Stated problem: Give the lines below as a numbered list, omitting blank lines. Begin at the first line and stop after the line that contains "Action: pyautogui.click(x=360, y=149)".

Pointing records for text and elements:
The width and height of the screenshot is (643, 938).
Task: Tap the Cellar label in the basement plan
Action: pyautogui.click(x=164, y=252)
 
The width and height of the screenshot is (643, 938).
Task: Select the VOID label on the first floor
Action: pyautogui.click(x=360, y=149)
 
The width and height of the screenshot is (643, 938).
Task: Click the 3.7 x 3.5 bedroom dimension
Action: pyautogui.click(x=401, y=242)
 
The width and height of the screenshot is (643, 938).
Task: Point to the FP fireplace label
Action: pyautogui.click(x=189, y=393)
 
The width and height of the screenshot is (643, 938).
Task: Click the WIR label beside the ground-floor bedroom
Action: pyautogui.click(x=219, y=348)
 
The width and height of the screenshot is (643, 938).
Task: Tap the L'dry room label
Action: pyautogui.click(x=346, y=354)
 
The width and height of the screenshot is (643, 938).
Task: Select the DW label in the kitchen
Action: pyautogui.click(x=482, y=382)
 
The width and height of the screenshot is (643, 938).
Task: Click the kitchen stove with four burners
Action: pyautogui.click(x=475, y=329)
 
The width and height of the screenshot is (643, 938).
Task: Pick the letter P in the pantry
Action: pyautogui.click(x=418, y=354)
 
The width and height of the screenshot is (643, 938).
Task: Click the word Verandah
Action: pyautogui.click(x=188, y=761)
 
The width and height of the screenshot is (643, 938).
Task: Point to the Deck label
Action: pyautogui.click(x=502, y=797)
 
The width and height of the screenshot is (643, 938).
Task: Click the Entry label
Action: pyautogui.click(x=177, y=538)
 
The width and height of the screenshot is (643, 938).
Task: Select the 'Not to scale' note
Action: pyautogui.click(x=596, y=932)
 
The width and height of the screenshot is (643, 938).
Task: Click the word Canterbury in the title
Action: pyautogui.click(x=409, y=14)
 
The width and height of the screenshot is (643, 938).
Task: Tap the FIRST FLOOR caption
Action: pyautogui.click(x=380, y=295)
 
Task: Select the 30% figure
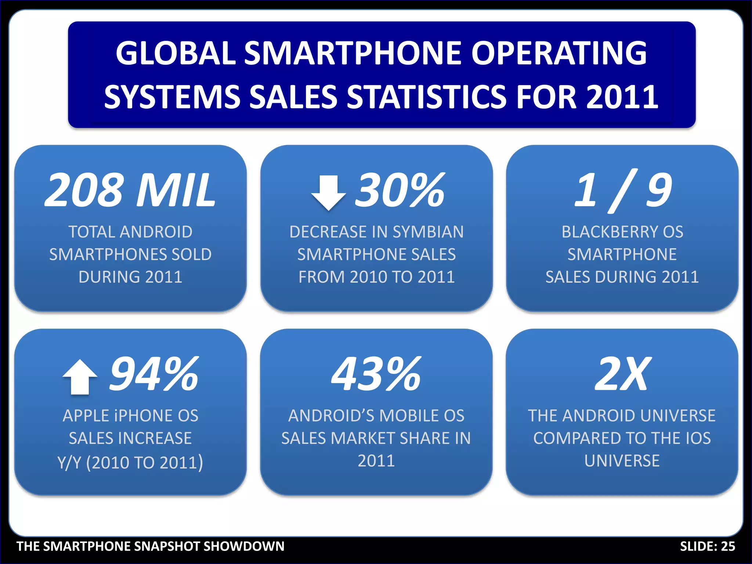tap(400, 190)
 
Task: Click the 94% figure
tap(154, 374)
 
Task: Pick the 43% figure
tap(376, 374)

Problem solution:
1. The width and height of the screenshot is (643, 938).
2. Task: Tap the Cellar label in the basement plan
3. Action: pyautogui.click(x=164, y=252)
4. The width and height of the screenshot is (643, 938).
5. Task: Select the VOID label on the first floor
6. Action: pyautogui.click(x=360, y=149)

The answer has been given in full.